Every dataset used in the system’s lifecycle must be versioned with an immutable identifier that allows the exact dataset to be retrieved at any future point. Dataset versions are linked to model versions so that the AISDP can state precisely which data was used to train each model version.

DVC (Data Version Control) is the most widely adopted open-source tool. It extends Git to track large files and datasets, storing the data in a configured backend (S3, GCS, Azure Blob) while Git tracks the metadata and version pointers. DVC enables branch-based data experimentation and ensures that the data used for any model version is reproducible from the Git commit history.

Delta Lake provides ACID transactions on top of data lakes, supporting time-travel queries that retrieve the exact dataset as it existed at any point in time. It is well-suited to Spark-based pipelines and large-scale data environments. LakeFS provides Git-like branching and versioning for data lakes, supporting isolated data experimentation without affecting production datasets. Cloud-native versioning (S3 object versioning, for example) provides a simpler alternative for smaller datasets.

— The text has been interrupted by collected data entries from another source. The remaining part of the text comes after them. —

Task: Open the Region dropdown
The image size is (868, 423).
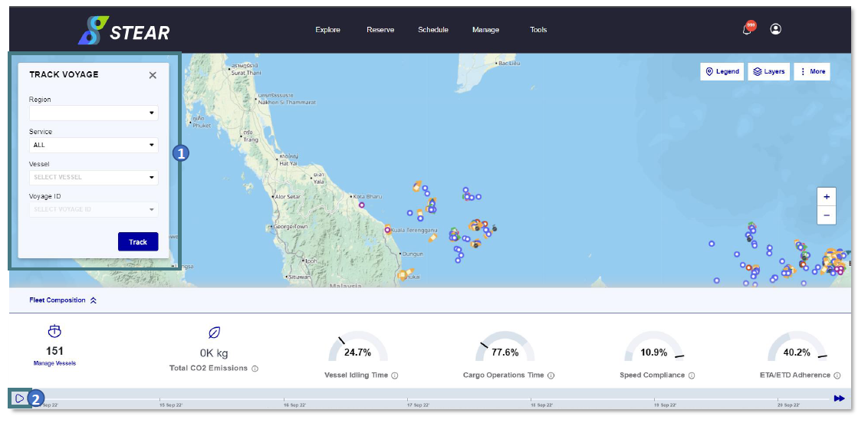Action: (94, 113)
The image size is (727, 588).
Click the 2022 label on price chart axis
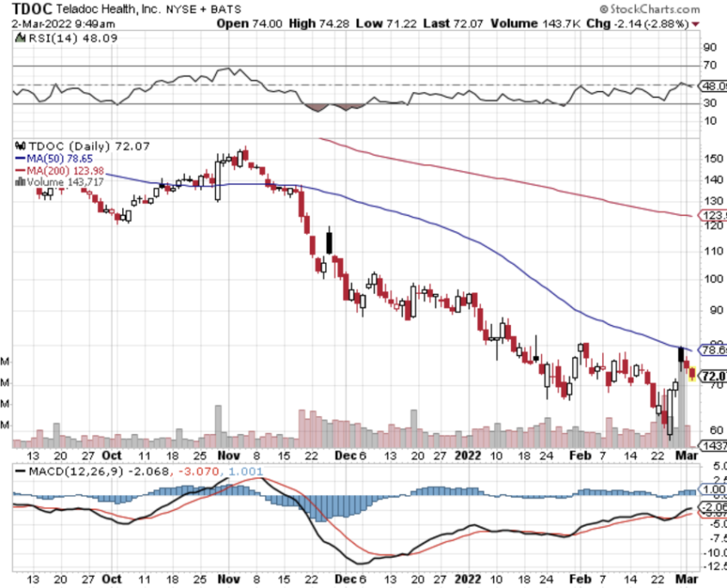[468, 456]
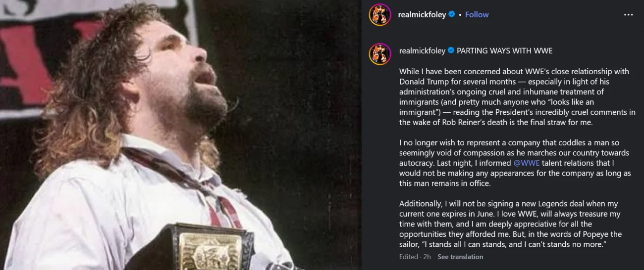Click the Popeye the sailor quote line
644x270 pixels.
click(503, 244)
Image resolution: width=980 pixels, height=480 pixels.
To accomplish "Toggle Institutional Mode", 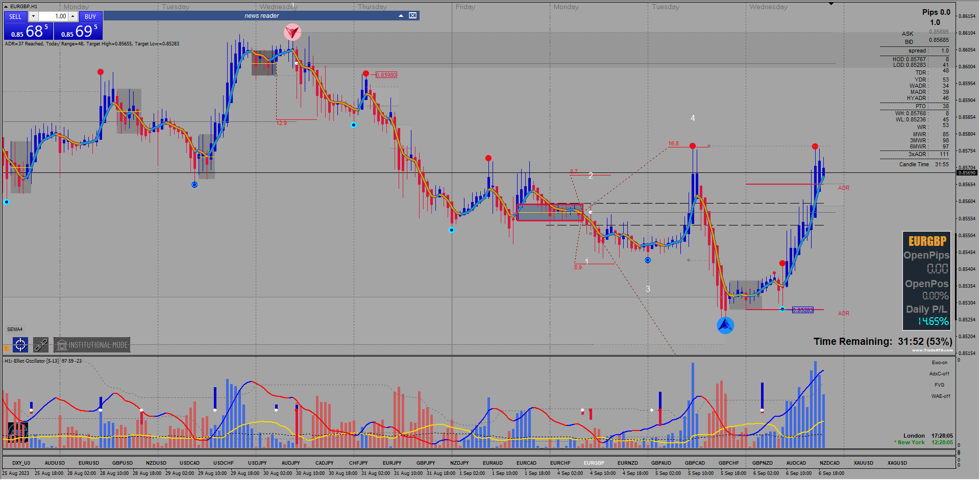I will point(92,345).
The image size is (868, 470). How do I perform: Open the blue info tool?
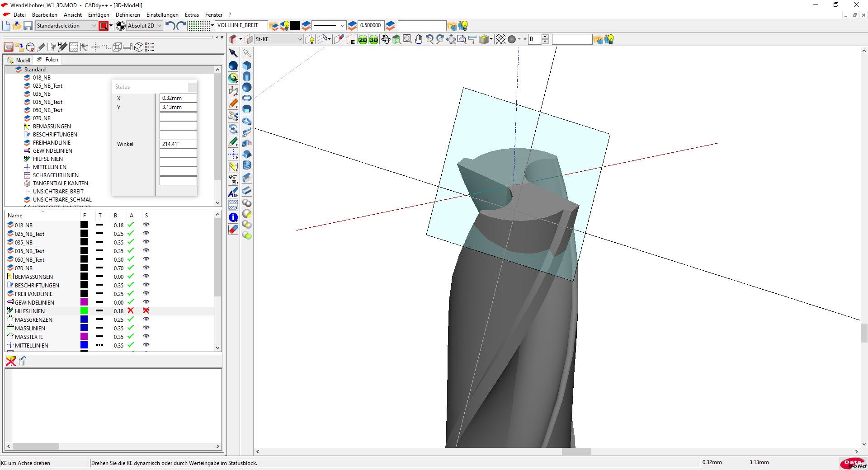click(233, 217)
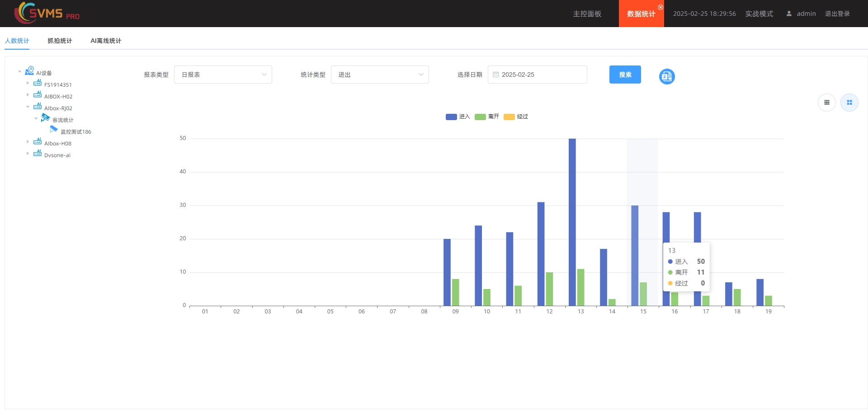Open the AI离线统计 tab
The height and width of the screenshot is (415, 868).
(x=106, y=41)

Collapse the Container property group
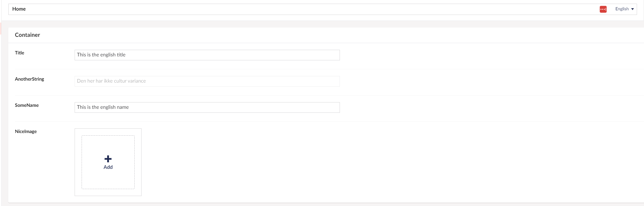tap(27, 35)
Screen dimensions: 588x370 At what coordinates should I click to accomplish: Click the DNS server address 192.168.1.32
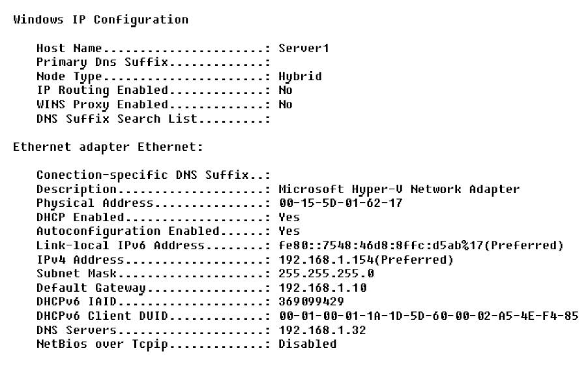pyautogui.click(x=322, y=330)
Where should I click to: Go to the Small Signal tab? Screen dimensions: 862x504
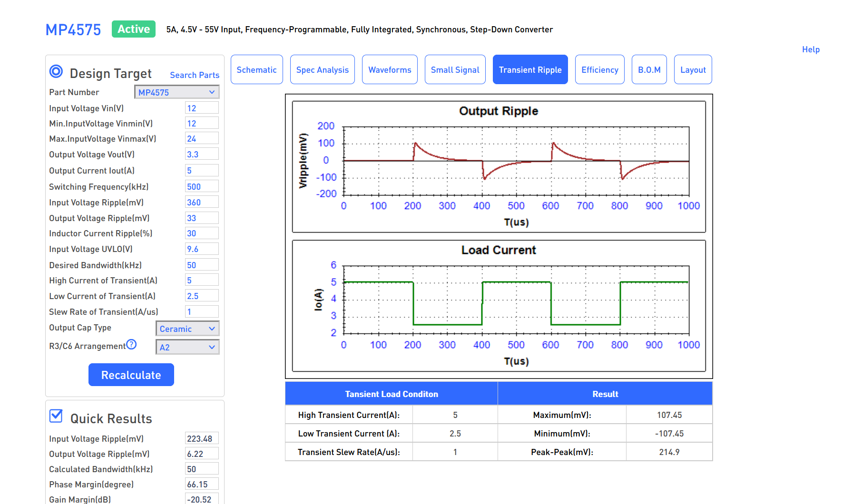pos(455,70)
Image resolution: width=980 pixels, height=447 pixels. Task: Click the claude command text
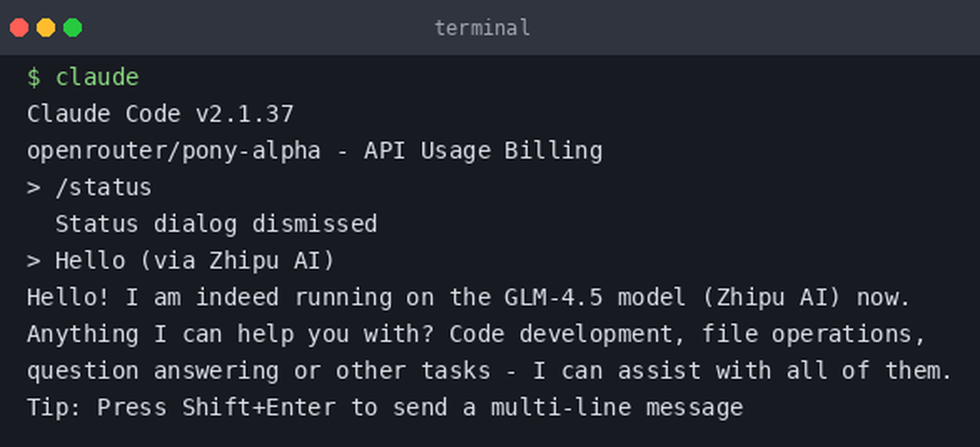98,78
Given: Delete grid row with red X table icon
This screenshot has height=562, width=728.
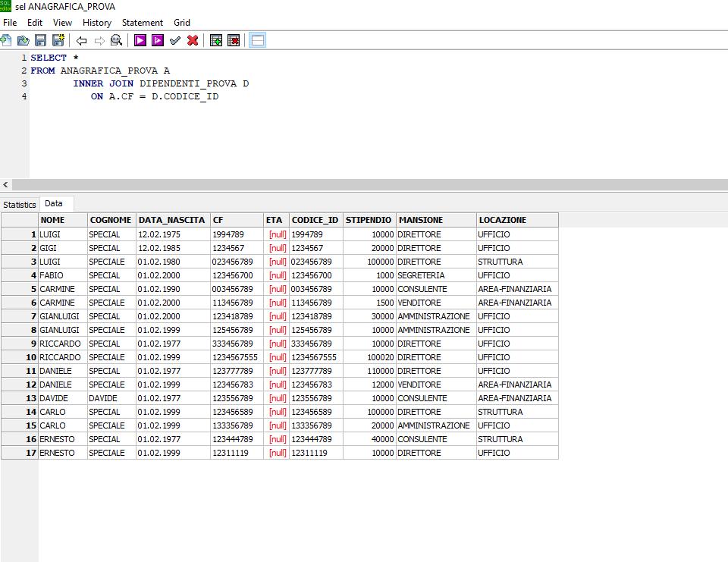Looking at the screenshot, I should (234, 40).
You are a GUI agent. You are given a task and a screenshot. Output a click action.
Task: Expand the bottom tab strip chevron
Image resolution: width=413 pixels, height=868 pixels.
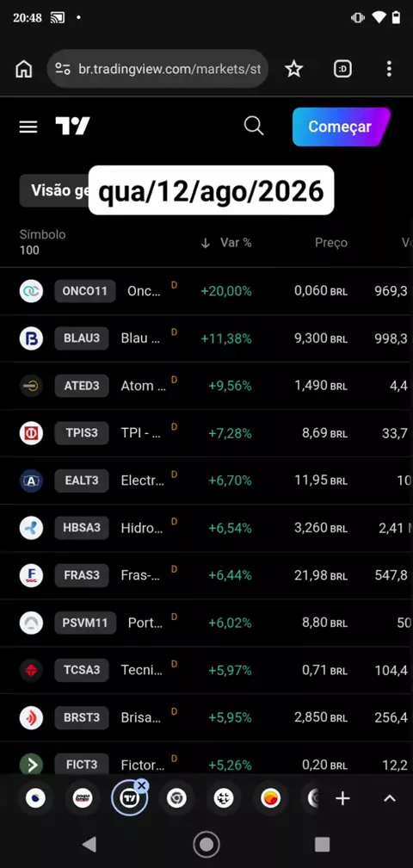(390, 798)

For organisations with manual or semi-automated data workflows, manual snapshots (timestamped copies of the dataset stored in a defined location with a version identifier) provide minimum viable versioning. The AISDP must reference the versioning mechanism, the storage location, the retention policy, and the access controls governing the versioned datasets.

The choice of tooling should align with the system’s data infrastructure and the team’s capabilities. The AISDP documents the selected tool, the versioning scheme, and the integration with the model registry (so that model-to-data traceability is maintained).

Key outputs

Data versioning tool selection and configuration
Versioning scheme documentation
Model-to-data version linkage specification

Ten-Year Retention Planning — Storage & Lifecycle Policies

Article 18 of the AI Act requires that technical documentation, including information about training data, be retained for ten years after the system is placed on the market or put into service. The GDPR’s storage limitation principle requires that personal data be kept no longer than necessary. Reconciling these obligations is a core data governance challenge.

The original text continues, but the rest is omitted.